_WHAT YOU WILL DO_
Only the lines from the one with "Task: Switch to the Advanced tab" through the last line of the records below belong in your answer, reproduced exactly and with the pictures left out.

------------------------------------------------

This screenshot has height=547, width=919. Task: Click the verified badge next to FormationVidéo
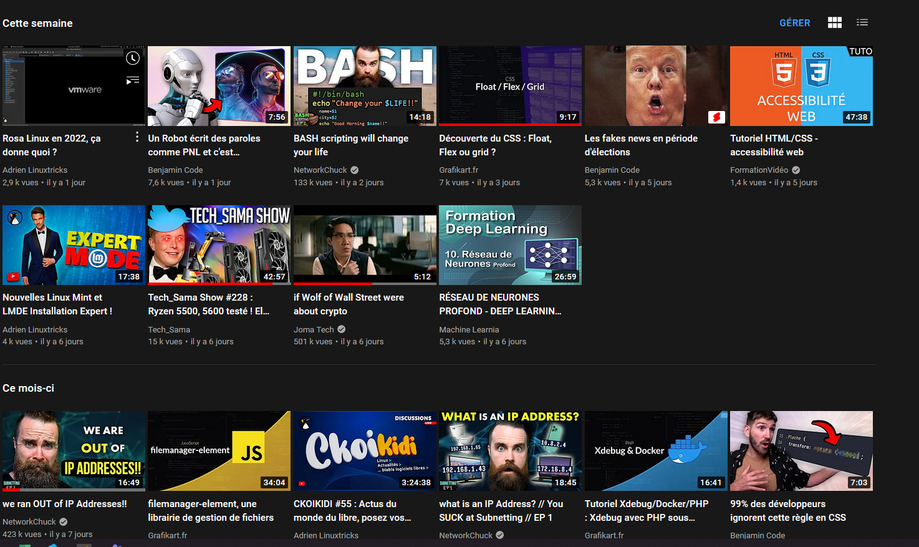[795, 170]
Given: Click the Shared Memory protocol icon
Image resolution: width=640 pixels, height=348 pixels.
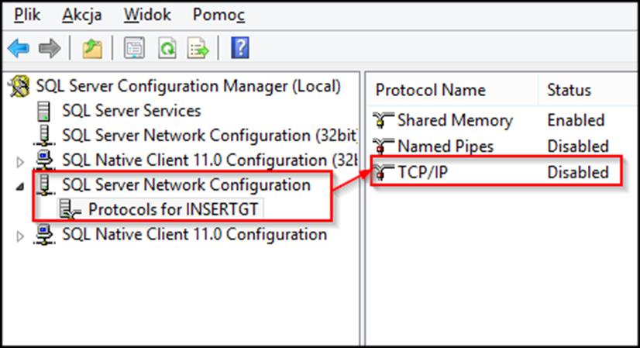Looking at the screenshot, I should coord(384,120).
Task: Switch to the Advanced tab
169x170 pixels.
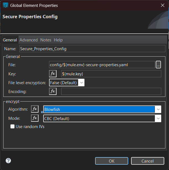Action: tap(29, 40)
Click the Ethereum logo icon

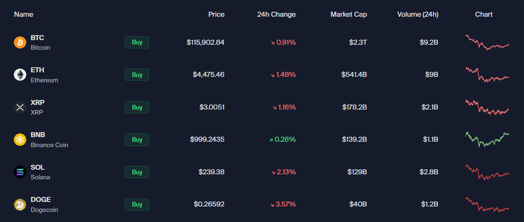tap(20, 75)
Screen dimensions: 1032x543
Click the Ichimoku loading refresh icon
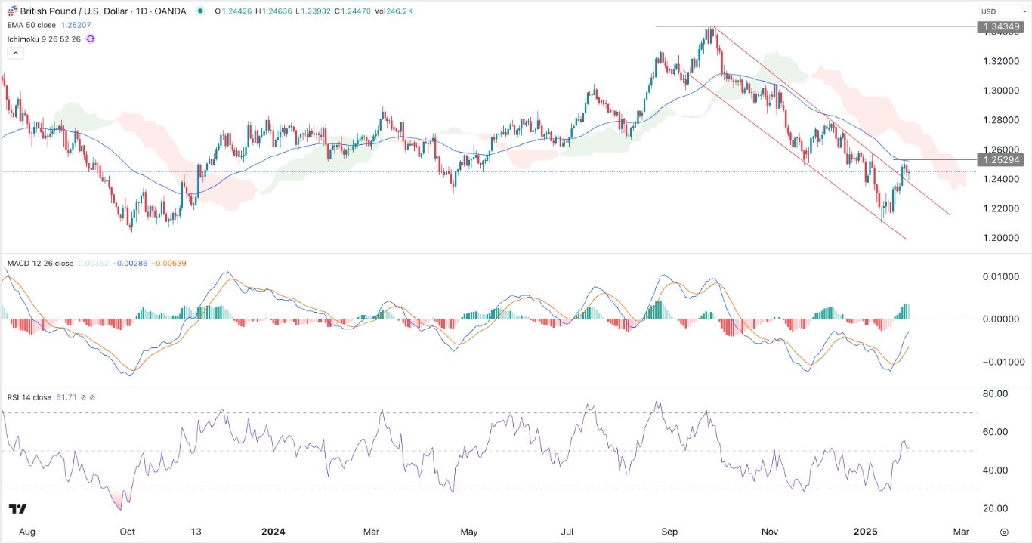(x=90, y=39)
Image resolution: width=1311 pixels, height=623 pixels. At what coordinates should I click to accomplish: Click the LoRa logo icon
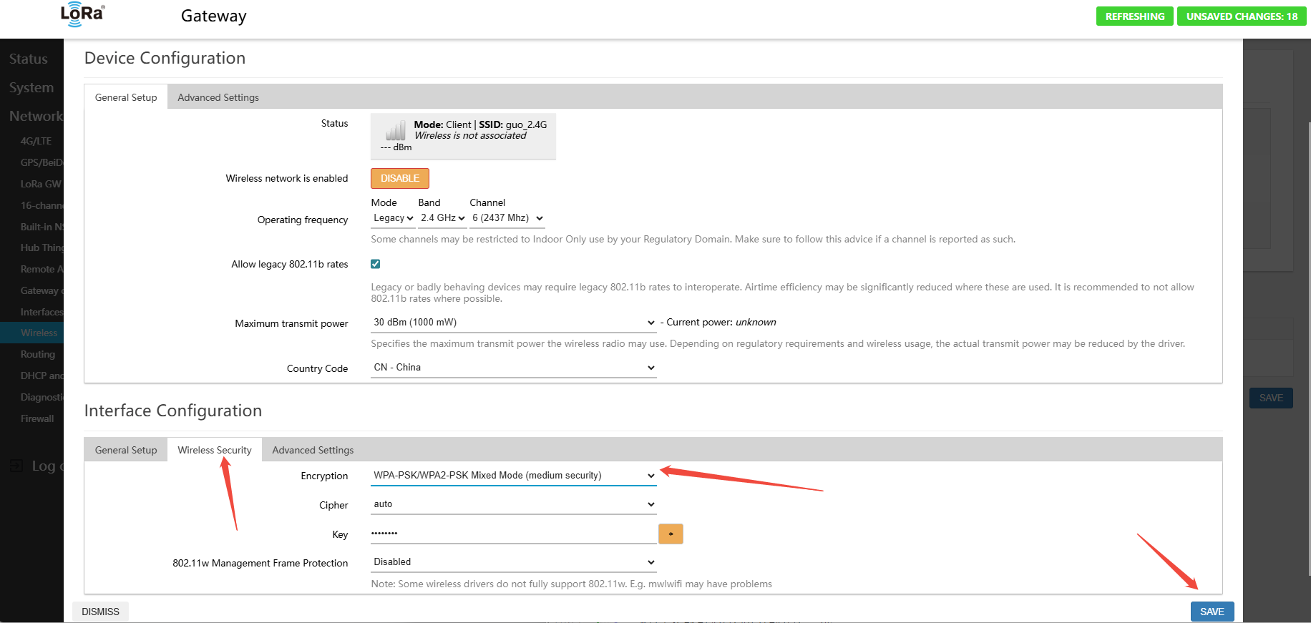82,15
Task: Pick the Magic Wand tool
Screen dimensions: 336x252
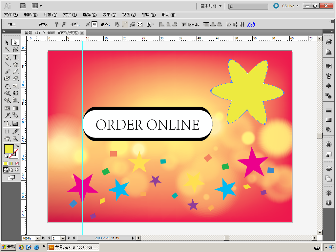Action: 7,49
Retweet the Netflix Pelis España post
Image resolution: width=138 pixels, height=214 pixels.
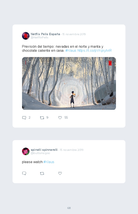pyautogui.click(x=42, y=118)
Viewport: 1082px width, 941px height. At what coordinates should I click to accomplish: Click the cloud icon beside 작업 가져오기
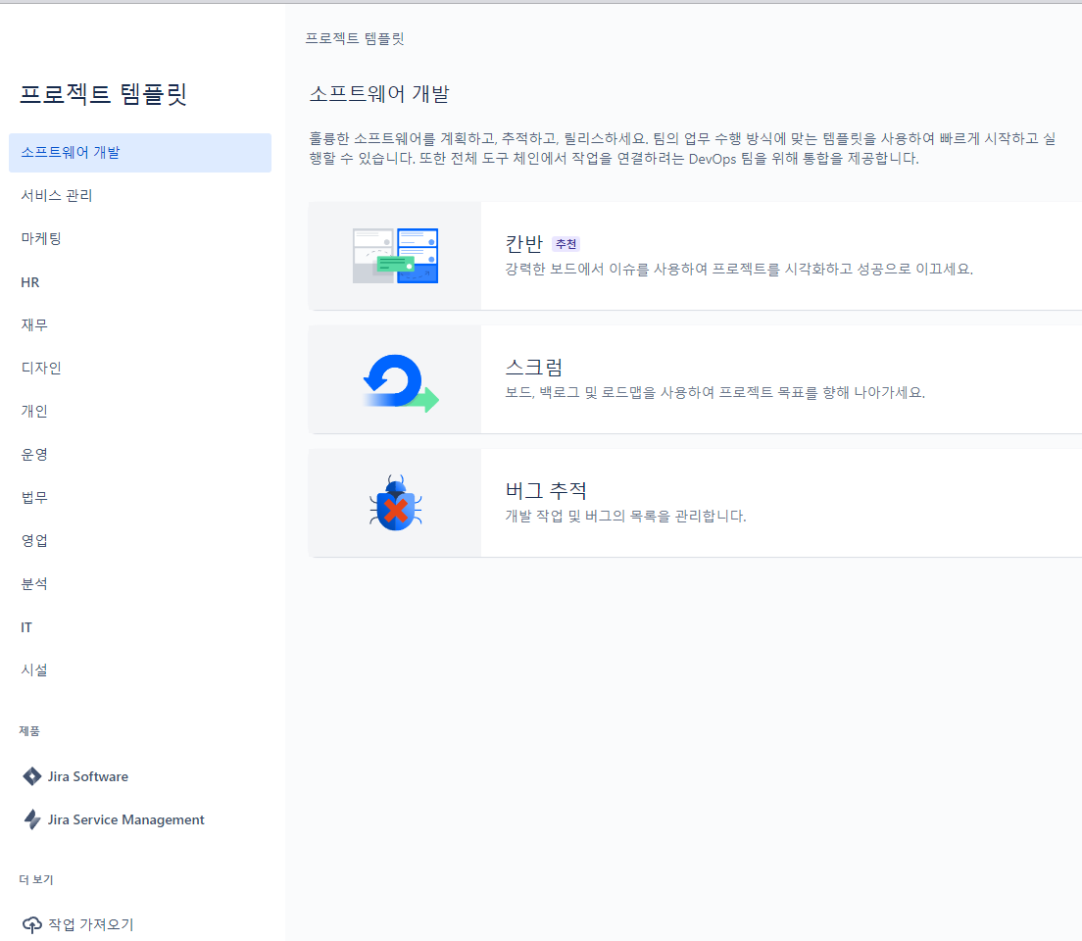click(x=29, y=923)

------------------------------------------------

_RESPONSE BELOW_
Task: Switch to the Advanced tab
169x170 pixels.
Action: tap(29, 40)
Click the Ethereum logo icon

tap(20, 75)
Screen dimensions: 1032x543
Click the Ichimoku loading refresh icon
(x=90, y=39)
Image resolution: width=1311 pixels, height=623 pixels. At what coordinates should I click to accomplish: Click the LoRa logo icon
82,15
Task: Pick the Magic Wand tool
Screen dimensions: 336x252
Action: 7,49
Retweet the Netflix Pelis España post
Image resolution: width=138 pixels, height=214 pixels.
pyautogui.click(x=42, y=118)
Viewport: 1082px width, 941px height. At what coordinates should I click to accomplish: Click the cloud icon beside 작업 가져오기
click(x=29, y=923)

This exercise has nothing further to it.